SFCG, which focuses on loans to small businesses, listed 338 billion yen ($3.6 billion) in liabilities, making it the biggest bankruptcy by a publicly traded Japanese company in almost seven years.
The firm owed Citigroup 71 billion yen as of July 31st, according to a filing by SFCG on October 27th.
An index tracking Japanese non-bank lenders slumped to the lowest since at least 1983 on concern that the worsening economy, forecast to contract a record 4 per cent in the fiscal year starting April 1st, will cause financing to dry up.
SFCG Chairman Kenshin Ohshima said getting funding became "almost impossible" after developer Urban Corp went bankrupt in August.
"Up until now, bankruptcies were concentrated in the real estate and construction sectors, but the trend has widened to collapses across a broad range of industries," said Nobuo Tomoda, an analyst at credit and bankruptcy research firm Tokyo Shoko Research.
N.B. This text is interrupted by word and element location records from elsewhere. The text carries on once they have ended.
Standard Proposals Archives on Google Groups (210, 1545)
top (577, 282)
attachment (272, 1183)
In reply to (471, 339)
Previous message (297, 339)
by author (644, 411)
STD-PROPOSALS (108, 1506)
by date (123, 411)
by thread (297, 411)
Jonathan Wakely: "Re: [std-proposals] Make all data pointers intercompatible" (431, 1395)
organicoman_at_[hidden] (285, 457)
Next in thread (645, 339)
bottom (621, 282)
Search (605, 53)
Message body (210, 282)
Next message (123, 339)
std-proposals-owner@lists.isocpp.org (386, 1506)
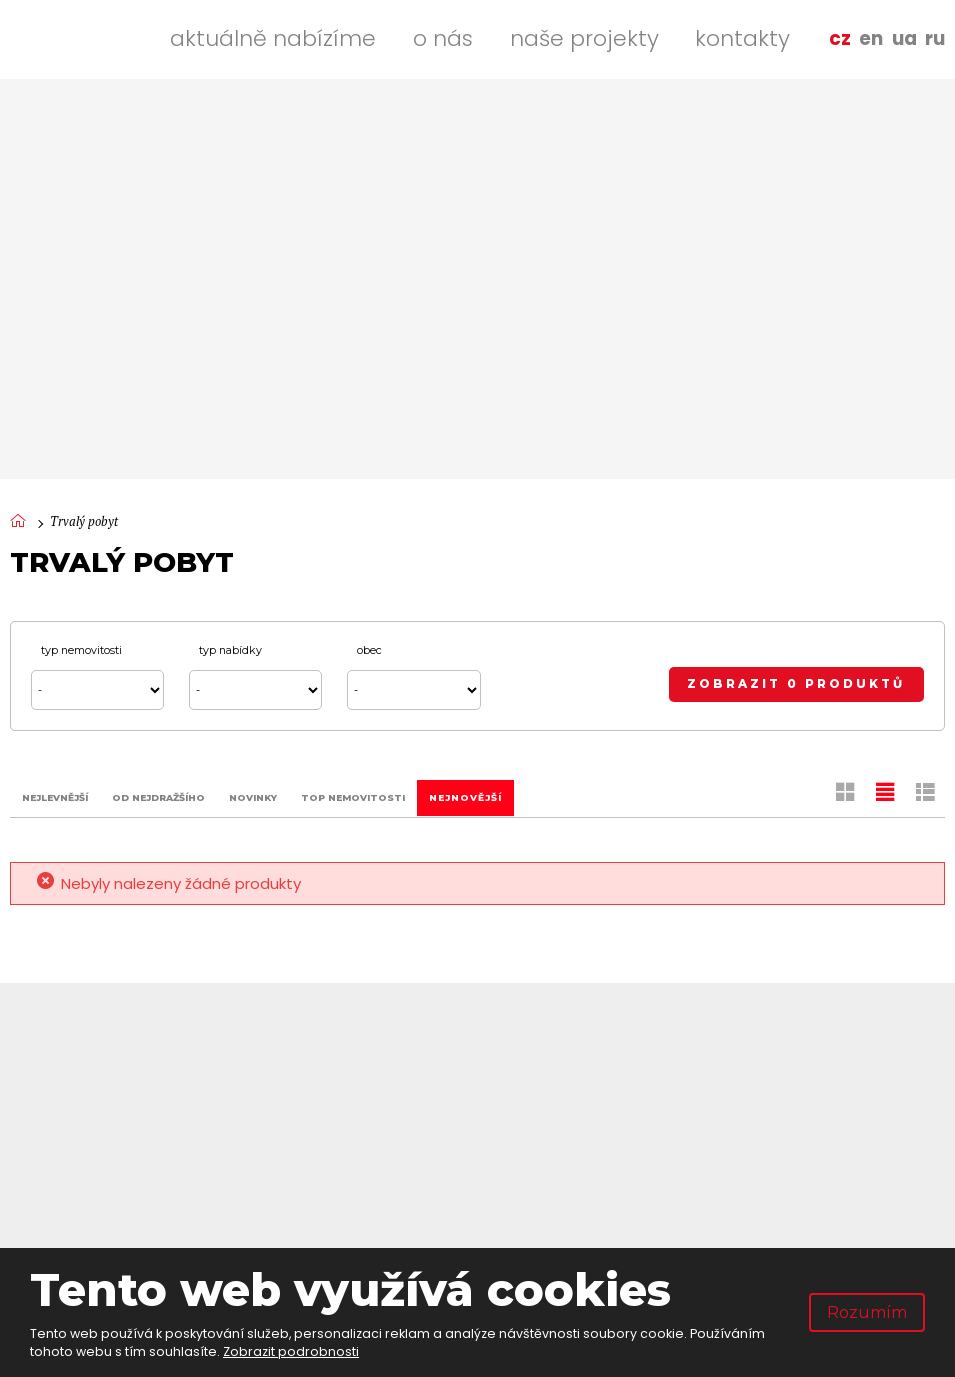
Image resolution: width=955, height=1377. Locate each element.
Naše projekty (584, 38)
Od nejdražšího (158, 796)
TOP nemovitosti (353, 796)
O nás (443, 38)
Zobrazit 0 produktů (796, 684)
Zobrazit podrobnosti (291, 1351)
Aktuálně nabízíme (273, 38)
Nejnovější (465, 796)
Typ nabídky (230, 650)
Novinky (253, 796)
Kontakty (742, 38)
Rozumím (867, 1312)
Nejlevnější (55, 796)
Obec (369, 650)
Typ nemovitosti (81, 650)
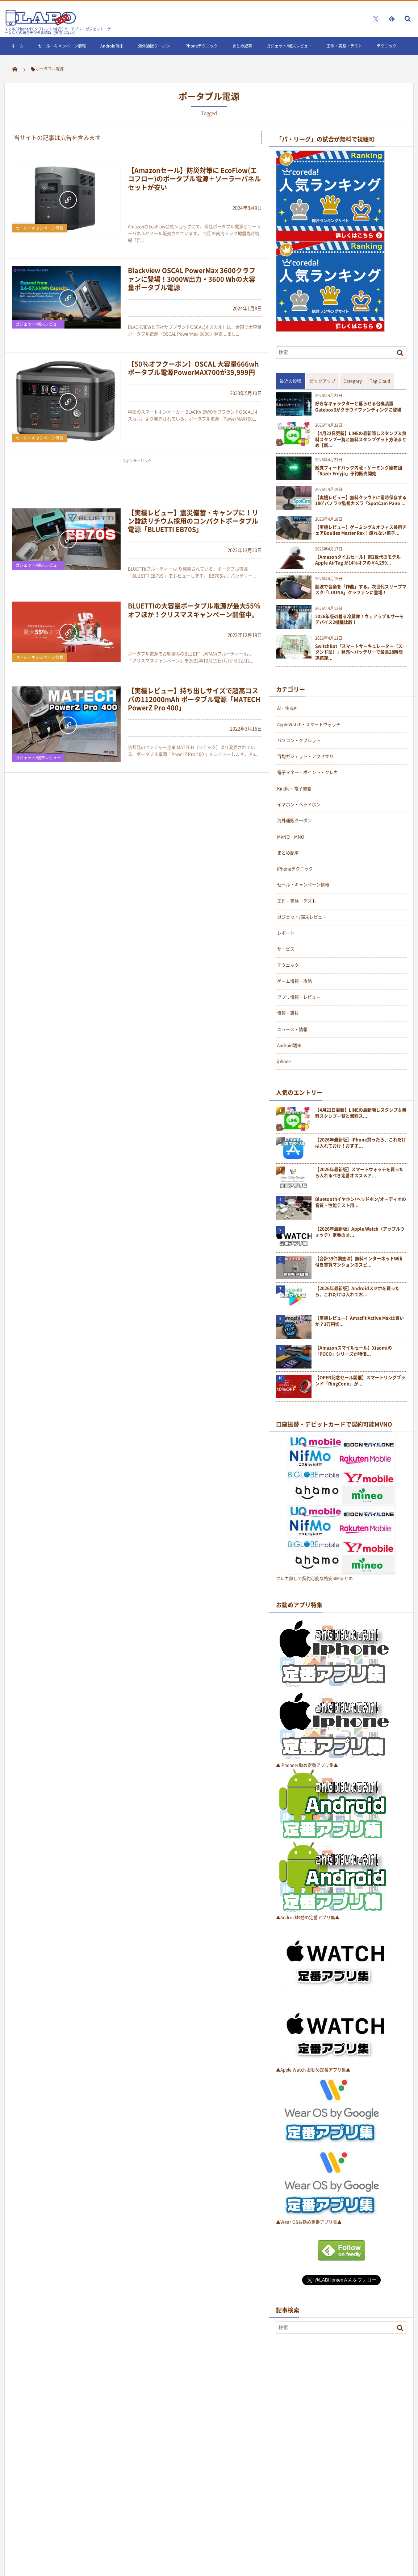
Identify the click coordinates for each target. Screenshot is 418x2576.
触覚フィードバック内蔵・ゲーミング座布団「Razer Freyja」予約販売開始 (358, 471)
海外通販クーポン (154, 46)
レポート (285, 933)
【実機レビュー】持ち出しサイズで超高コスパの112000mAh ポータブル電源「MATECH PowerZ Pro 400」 (194, 699)
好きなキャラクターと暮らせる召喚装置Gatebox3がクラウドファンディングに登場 (358, 407)
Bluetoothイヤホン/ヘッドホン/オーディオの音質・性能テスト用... (360, 1202)
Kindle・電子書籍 (294, 788)
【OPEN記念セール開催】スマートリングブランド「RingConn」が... (360, 1381)
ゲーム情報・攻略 (294, 981)
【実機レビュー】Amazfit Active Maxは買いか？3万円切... (359, 1321)
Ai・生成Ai (287, 708)
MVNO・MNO (290, 837)
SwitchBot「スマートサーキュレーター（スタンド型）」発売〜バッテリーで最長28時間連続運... (359, 652)
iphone (284, 1061)
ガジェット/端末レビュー (289, 46)
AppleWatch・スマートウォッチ (308, 724)
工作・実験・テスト (344, 46)
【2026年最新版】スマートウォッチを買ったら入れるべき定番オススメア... (359, 1173)
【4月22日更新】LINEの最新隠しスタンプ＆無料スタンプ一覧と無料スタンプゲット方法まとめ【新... (360, 439)
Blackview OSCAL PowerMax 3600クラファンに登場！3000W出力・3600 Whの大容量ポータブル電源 (191, 278)
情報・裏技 (288, 1013)
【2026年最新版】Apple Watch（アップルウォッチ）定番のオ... (360, 1232)
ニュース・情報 (292, 1029)
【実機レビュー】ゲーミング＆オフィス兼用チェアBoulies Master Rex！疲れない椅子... (360, 530)
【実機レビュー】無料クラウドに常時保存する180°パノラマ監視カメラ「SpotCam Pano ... (360, 501)
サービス (285, 949)
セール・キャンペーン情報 (62, 46)
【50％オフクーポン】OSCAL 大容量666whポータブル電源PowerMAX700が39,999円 (193, 368)
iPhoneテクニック (201, 46)
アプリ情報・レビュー (299, 997)
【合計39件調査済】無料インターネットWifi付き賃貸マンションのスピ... (358, 1262)
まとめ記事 (242, 46)
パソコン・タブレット (299, 740)
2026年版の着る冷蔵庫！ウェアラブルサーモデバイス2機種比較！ (359, 620)
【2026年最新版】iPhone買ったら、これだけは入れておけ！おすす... (360, 1143)
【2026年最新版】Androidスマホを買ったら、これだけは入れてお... (357, 1291)
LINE (16, 64)
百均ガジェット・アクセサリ (305, 756)
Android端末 (112, 46)
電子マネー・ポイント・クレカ (307, 772)
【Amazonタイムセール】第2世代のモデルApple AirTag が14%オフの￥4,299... (358, 560)
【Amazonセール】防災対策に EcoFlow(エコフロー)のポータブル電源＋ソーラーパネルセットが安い (194, 178)
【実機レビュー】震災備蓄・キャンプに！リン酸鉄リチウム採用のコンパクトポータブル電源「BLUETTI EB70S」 (193, 521)
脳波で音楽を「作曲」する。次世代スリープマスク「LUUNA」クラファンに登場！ (360, 590)
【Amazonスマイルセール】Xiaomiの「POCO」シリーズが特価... (353, 1351)
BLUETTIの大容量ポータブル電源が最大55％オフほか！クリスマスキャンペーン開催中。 (194, 610)
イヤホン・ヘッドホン (299, 804)
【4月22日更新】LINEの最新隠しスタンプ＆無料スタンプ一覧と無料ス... (360, 1113)
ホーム (18, 46)
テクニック (387, 46)
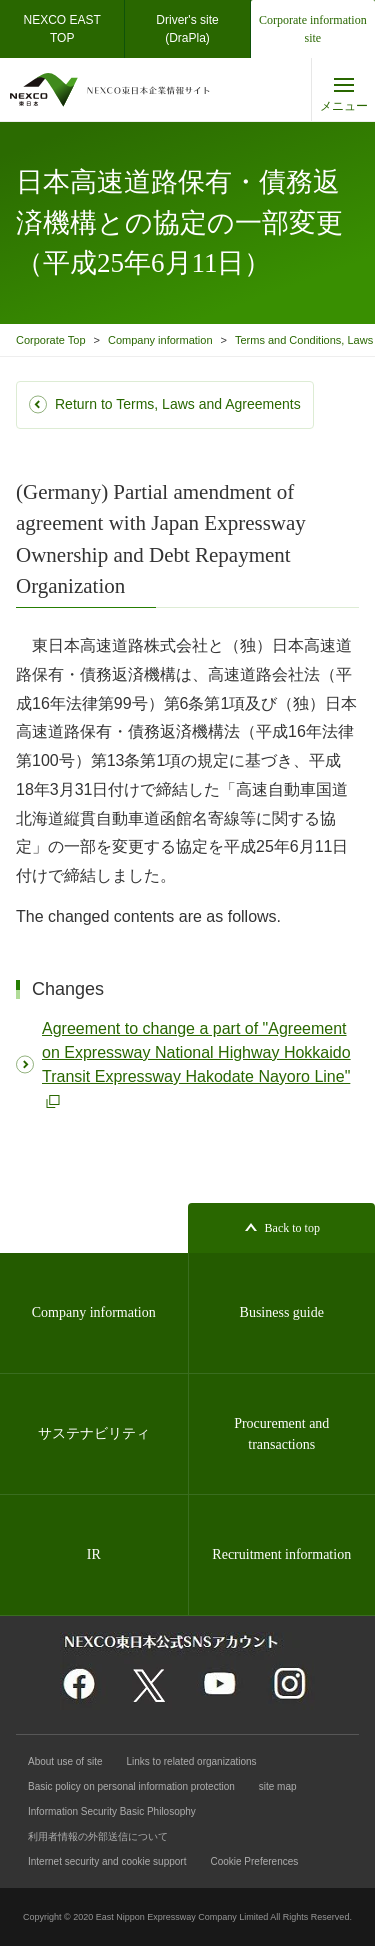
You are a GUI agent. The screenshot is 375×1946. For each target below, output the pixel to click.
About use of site (65, 1761)
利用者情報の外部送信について (98, 1836)
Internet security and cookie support (107, 1861)
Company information (160, 340)
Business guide (282, 1312)
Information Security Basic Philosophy (112, 1811)
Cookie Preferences (254, 1861)
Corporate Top (51, 340)
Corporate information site (313, 29)
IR (94, 1554)
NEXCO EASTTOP (61, 29)
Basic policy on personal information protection (131, 1786)
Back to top (292, 1228)
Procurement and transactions (281, 1434)
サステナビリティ (94, 1433)
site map (278, 1786)
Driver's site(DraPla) (187, 29)
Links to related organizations (192, 1761)
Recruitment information (281, 1554)
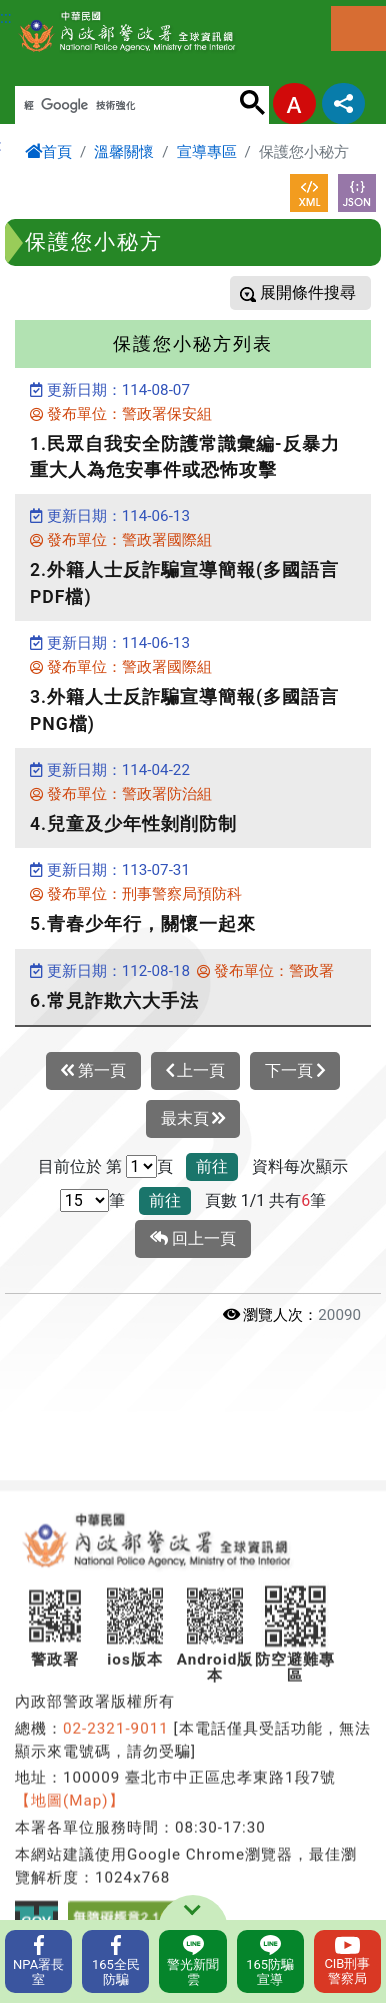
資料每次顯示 (300, 1166)
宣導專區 (207, 152)
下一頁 (295, 1071)
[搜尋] (126, 106)
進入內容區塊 (48, 11)
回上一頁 (193, 1239)
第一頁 (93, 1071)
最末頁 (193, 1119)
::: (6, 17)
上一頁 (196, 1071)
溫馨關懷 (124, 152)
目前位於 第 (80, 1166)
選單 (358, 28)
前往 (212, 1166)
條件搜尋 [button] (322, 292)
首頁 (48, 152)
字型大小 (294, 103)
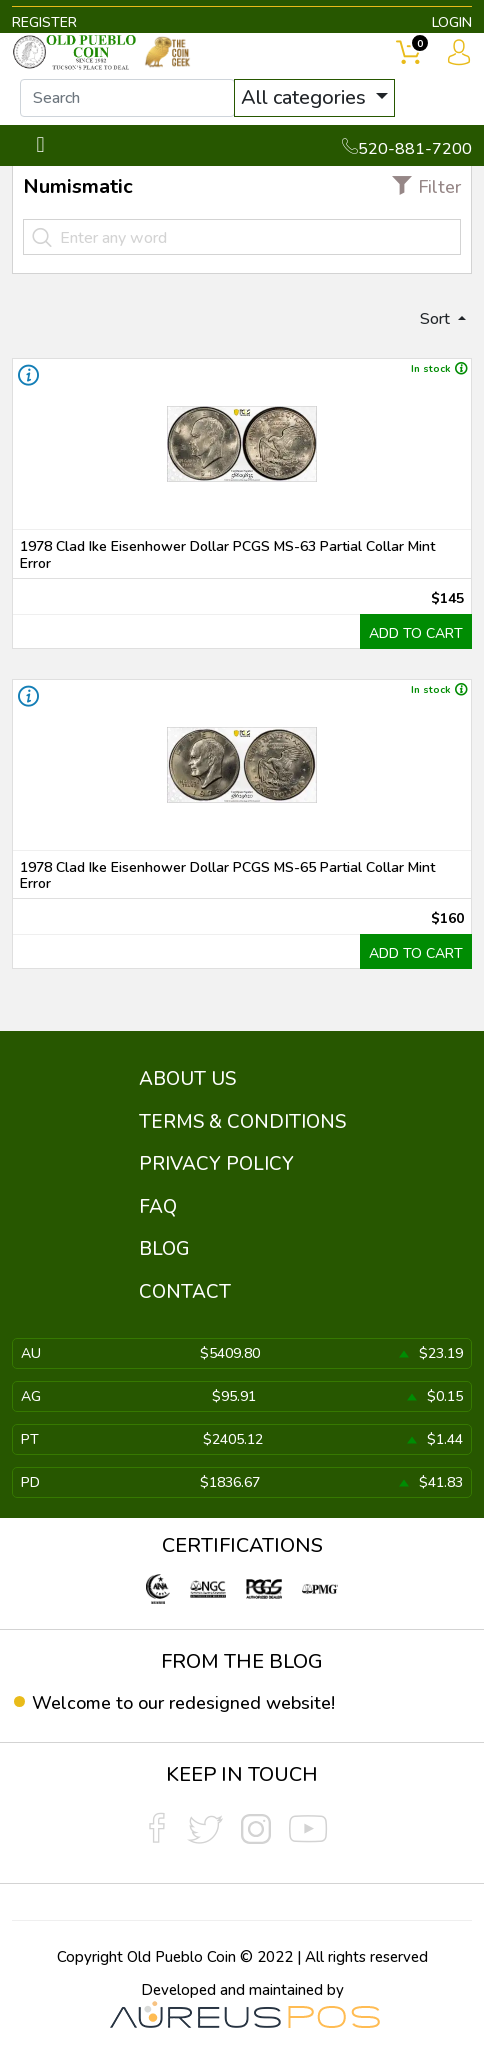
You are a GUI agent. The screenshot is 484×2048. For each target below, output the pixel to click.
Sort (437, 319)
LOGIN (452, 22)
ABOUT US (187, 1079)
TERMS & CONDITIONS (242, 1122)
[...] (127, 98)
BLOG (164, 1249)
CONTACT (185, 1292)
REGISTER (44, 22)
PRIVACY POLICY (216, 1164)
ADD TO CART (416, 633)
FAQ (158, 1207)
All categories (306, 97)
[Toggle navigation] (40, 145)
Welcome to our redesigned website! (183, 1703)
"It's getting harder to obtain funds." A record 33 publicly traded companies in Japan declared bankruptcy last year as banks trimmed lending and consumer spending dropped.
Hiroshima-based Urban filed for protection with 255.8 billion in liabilities on Aug. 13, the biggest failure last year among Japan-based companies.
Total corporate bankruptcies rose 15.8 per cent to 1,360 cases in January, the eighth monthly increase.